I'm so sorry, God bless you, your son and the rest of your family.


----------



## reeltimer (Feb 5, 2010)

you and your family have my heart felt condolences for your loss. prayers to your family.

Sent from my SGH-T989 using Tapatalk 2


----------



## fishingtwo (Feb 23, 2009)

My Prayers for your loss, sorry to hear


----------



## quackills05 (Apr 29, 2011)

Wow man so so sorry for your and your family's loss.


----------



## Flashof1979 (Feb 28, 2011)

Truly full of sorrow as I read your post. Words can not explain my friend what you gone thru. I pray for you, your wife, and all individuals effected by his passing.


----------



## shadslinger (Aug 21, 2005)

Like son like father, you are a brave and purposeful man Donald, mine and many others prayers are being sent for you and Chris' mother.


----------



## SetDaHook (Oct 21, 2010)

so sorry for your loss. God bless you and your family. He obviously has already blessed you with strength and courage.


----------



## Danny O (Apr 14, 2010)

Our prayers are with you, your family and those that were close to Chris. I'm so sorry to hear about this.


----------



## djduke47823 (Jun 7, 2005)

prayers to you and your family..........


----------



## Reel Time (Oct 6, 2009)

Prayers sent.


----------



## Danny O (Apr 14, 2010)

Sorry to hear this, Donald. Our condolences and prayers to you and your family.


----------



## lx22f/c (Jun 19, 2009)

Prayers sent for you and your family.


Feed your faith and your doubts will starve to death!!


----------



## wellconnected (May 30, 2005)

I am truly sorry for your great loss.


----------



## Meadowlark (Jul 19, 2008)

My condolences to you and your family, Donald.


----------



## EJ (Apr 1, 2010)

Wow! I can't imagine.... So sorry for your loss!!


----------



## Git$um (Feb 11, 2008)

Deepest sympathies on your loss.


----------



## RB II (Feb 26, 2009)

My deepest condolences on your loss. My son is about that age and I cannot imagine your hurt. May God bless.


----------



## slabnabbin (May 25, 2010)

Prayers sent


----------



## Big Nauty (May 16, 2007)

My deepest condolences to you and your family. I'm sorry to hear of your loss.


----------



## whistech (Jul 25, 2005)

Whitebassfisher, I offer you my sincere condolences. May the Good Lord bless you and your family.


----------



## SaltH2oAssassin (Jan 25, 2006)

Sorry for your loss, Prayers to you and your family!


----------



## pYr8 (Apr 17, 2012)

Sorry to hear of your loss WBF and, as you said, the time with him that you did have will always be in your heart & memories


----------



## johnmyjohn (Aug 6, 2006)

I'll pray for you Donald.


----------



## GSMAN (May 22, 2004)

Data segment
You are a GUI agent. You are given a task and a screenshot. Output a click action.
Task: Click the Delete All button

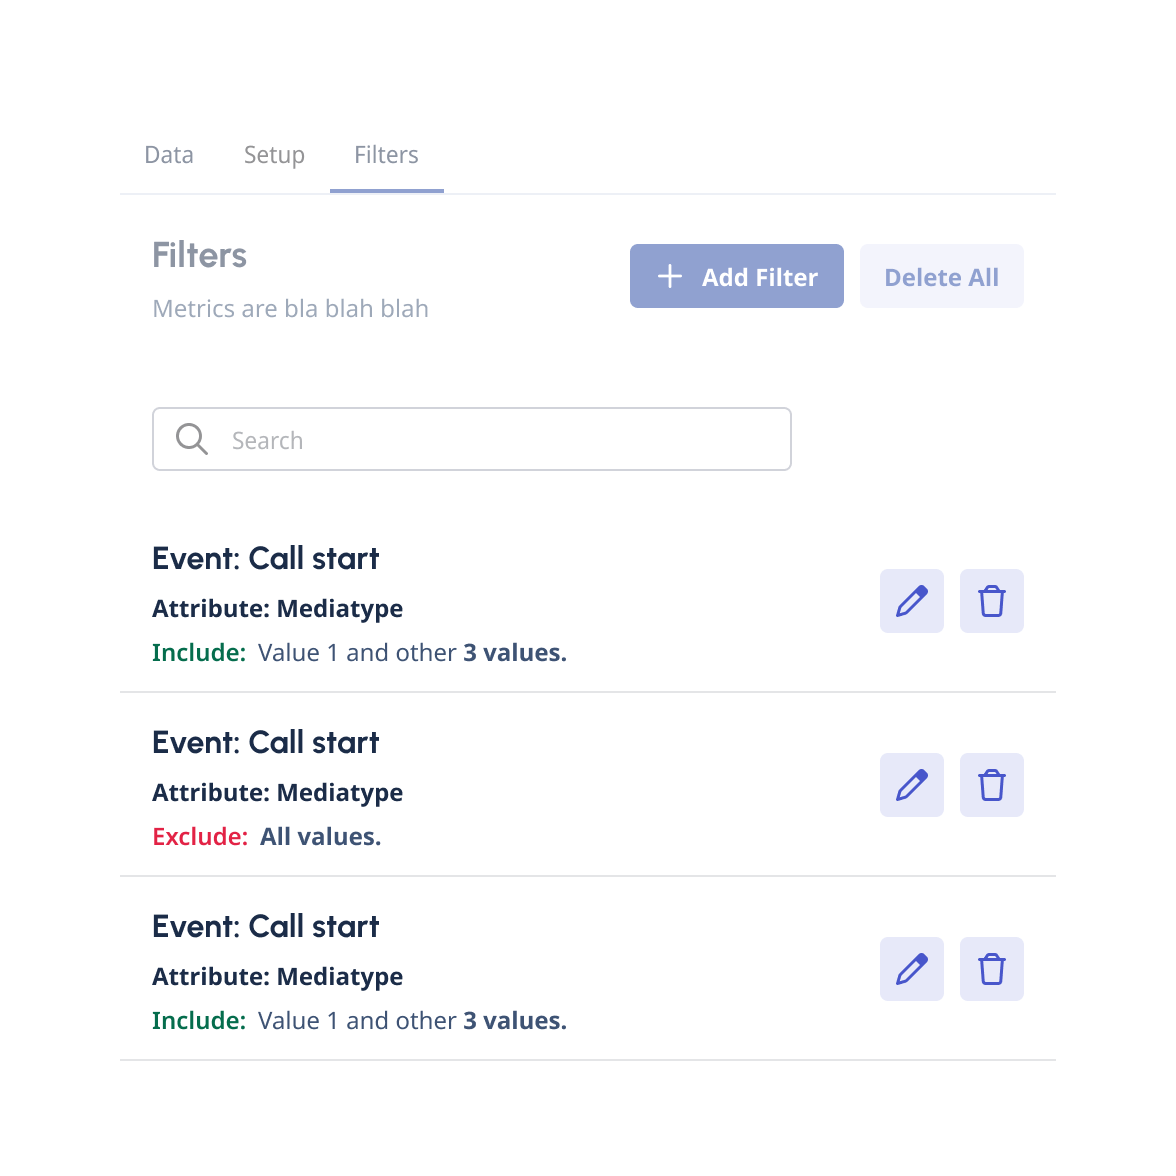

Short problem
Can you retype the condolence thread word for word, from "Deepest sympathies on" to "May God bless."?

Task response
Deepest sympathies on your loss.


----------



## RB II (Feb 26, 2009)

My deepest condolences on your loss. My son is about that age and I cannot imagine your hurt. May God bless.